» WHAT IS REQUIRED
Retype, exactly as they appear below, the lines between the line holding "Image resolution: width=800" and the line holding "Viewport: 1024px width, 555px height.", both ends included.

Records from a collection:
---

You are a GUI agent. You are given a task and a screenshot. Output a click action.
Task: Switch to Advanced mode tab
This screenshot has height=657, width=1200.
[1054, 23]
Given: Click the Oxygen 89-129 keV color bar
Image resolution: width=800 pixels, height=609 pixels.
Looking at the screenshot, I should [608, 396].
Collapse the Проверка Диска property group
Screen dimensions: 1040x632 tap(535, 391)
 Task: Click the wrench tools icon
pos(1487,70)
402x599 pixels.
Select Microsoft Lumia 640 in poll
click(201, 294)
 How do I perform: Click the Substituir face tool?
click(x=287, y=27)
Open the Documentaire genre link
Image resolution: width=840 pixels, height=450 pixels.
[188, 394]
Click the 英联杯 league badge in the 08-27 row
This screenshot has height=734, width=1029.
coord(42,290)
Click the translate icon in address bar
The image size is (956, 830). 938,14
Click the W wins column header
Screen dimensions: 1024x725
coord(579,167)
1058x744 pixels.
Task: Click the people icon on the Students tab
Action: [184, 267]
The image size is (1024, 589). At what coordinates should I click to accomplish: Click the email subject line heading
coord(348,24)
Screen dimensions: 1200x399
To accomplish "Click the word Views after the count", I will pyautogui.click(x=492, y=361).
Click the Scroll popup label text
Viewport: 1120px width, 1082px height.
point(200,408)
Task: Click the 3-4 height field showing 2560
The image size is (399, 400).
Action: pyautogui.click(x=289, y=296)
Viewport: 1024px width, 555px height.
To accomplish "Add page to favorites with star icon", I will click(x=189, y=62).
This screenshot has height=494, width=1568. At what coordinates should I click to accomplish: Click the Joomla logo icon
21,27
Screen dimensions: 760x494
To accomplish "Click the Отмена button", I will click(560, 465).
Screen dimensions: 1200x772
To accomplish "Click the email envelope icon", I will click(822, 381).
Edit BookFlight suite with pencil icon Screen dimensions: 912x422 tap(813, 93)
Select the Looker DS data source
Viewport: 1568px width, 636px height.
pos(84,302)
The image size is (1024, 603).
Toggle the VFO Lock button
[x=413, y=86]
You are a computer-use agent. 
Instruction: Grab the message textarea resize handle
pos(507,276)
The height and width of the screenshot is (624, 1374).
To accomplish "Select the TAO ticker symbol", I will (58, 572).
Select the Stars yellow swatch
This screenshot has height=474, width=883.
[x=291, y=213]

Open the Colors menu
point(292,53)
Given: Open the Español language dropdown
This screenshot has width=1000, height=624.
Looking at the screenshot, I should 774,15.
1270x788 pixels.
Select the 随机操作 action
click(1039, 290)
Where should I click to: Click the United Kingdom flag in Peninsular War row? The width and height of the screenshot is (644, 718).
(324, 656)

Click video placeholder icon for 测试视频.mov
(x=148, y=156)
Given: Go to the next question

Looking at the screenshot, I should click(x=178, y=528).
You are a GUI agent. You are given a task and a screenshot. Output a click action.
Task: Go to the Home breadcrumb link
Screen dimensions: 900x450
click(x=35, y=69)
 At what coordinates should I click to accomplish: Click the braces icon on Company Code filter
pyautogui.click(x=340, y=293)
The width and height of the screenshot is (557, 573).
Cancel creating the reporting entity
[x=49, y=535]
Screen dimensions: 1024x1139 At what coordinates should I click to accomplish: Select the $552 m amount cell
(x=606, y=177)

---

» YOUR SOLUTION
Image resolution: width=800 pixels, height=609 pixels.
Looking at the screenshot, I should [608, 396].
Collapse the Проверка Диска property group
Screen dimensions: 1040x632 tap(535, 391)
 Task: Click the wrench tools icon
pos(1487,70)
402x599 pixels.
Select Microsoft Lumia 640 in poll
click(201, 294)
 How do I perform: Click the Substituir face tool?
click(x=287, y=27)
Open the Documentaire genre link
Image resolution: width=840 pixels, height=450 pixels.
[188, 394]
Click the 英联杯 league badge in the 08-27 row
This screenshot has height=734, width=1029.
coord(42,290)
Click the translate icon in address bar
The image size is (956, 830). 938,14
Click the W wins column header
Screen dimensions: 1024x725
coord(579,167)
1058x744 pixels.
Task: Click the people icon on the Students tab
Action: [184, 267]
The image size is (1024, 589). At what coordinates should I click to accomplish: Click the email subject line heading
coord(348,24)
Screen dimensions: 1200x399
To accomplish "Click the word Views after the count", I will pyautogui.click(x=492, y=361).
Click the Scroll popup label text
Viewport: 1120px width, 1082px height.
point(200,408)
Task: Click the 3-4 height field showing 2560
The image size is (399, 400).
Action: pyautogui.click(x=289, y=296)
Viewport: 1024px width, 555px height.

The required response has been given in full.